Last Updated 08 November 2014, 19:02 IST

Lake connectivity was once Bengaluru’s pride, its time-tested pillar of water self-sustainability. Designed in cascades from higher to lower elevations, the lakes allowed excess water to flow from one water body to the next along a natural gradient. But development destroyed this system in the City’s core and massacred the linking wetlands. Do the lakes on the city’s periphery now stand a chance?

The signs are bleak, the telling instance of the Yele Mallappa Shetty lake near Hoskote sliced into two by the Old Madras Road offering no such hope. Satellite imagery clearly shows this water body’s organic connection to the distant Hebbal lake. From Hebbal to Nagavara to Kalkere to Maragondanahalli, the link runs into the Mallappa Shetty lake, only to be disrupted by a highway.

The link was already broken on the wetlands of Nagavara lake, where a tech park emerged to disrupt an ecosystem that had ensured a natural flow of water for centuries. Obviously, the land developers had no clue or inclination to sustain a system that acted as reservoirs to impound rainwater, store it for future use and recharge the ground water. 

For the record, the city’s topography has given it three main valley systems: Hebbal, Koramangala -Challaghatta and Vrishabhavati, along each of which the lakes have formed a chain of reservoirs. Cascading streams link the chain. In the city’s core, stormwater drains have replaced these streams. Severely encroached and fed with sewage, the drains run into lakes, first polluting them and eventually killing the water bodies.

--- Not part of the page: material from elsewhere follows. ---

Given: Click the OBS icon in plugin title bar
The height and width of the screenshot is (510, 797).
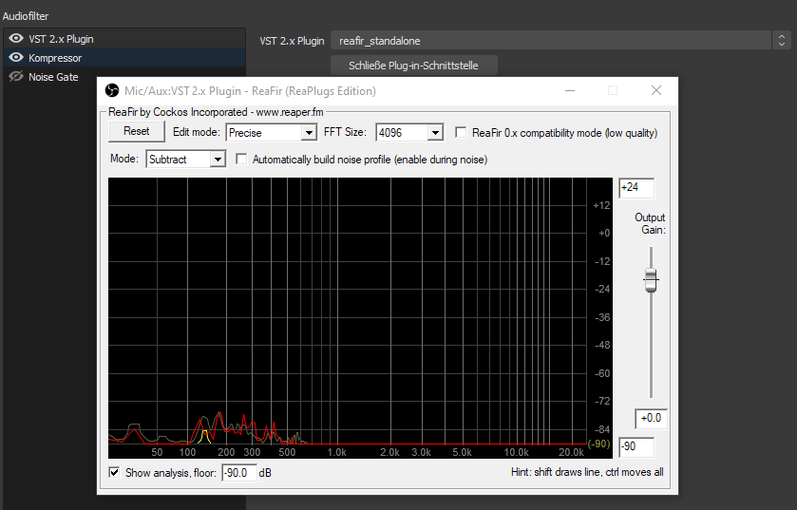Looking at the screenshot, I should pyautogui.click(x=111, y=91).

Devastation in the periphery
In the City’s periphery, this model of destruction is being replicated with devastating effect. As Umesh R, a landlord in Kadugodi explains in chilling detail, the streams and wetlands sustaining the lakes are getting filled up fast. “Mud excavated for large apartment complexes are dumped into these low-lying spots. The flow has stopped. The water table has sunk from 140 feet a few years ago to more than 1,000 feet now.”

The system of checkdams that helped in irrigating farms in and around the lakes has completely disappeared. Points out Umesh, “Everything has been filled with silt. Earlier, we used to get water even from Hebbal lake, uninterrupted. It would feed hundreds of acres of paddy fields.” The landlord claims he and a few local environment activists had approached the local MLA to widen the stormwater drains and streams. But the attempts have been in vain.

Once the linkage system is deliberately disrupted, real estate developers take over. Documents are fabricated, hands are greased. In due course, huge apartment complexes and layouts have emerged.

A prominent property developer’s blatant takeover of 72 acres of wetland between the Bellandur and Agara lakes for a SEZ is just one instance. Rapped by the Karnataka Upa Lokayukta, the BBMP had to order stoppage of the project construction. Official reason: The project had no approval. But the developers had obtained layout approval from the Karnataka Industrial Area Development Board (KIADB), subject to clearance from the local authorities.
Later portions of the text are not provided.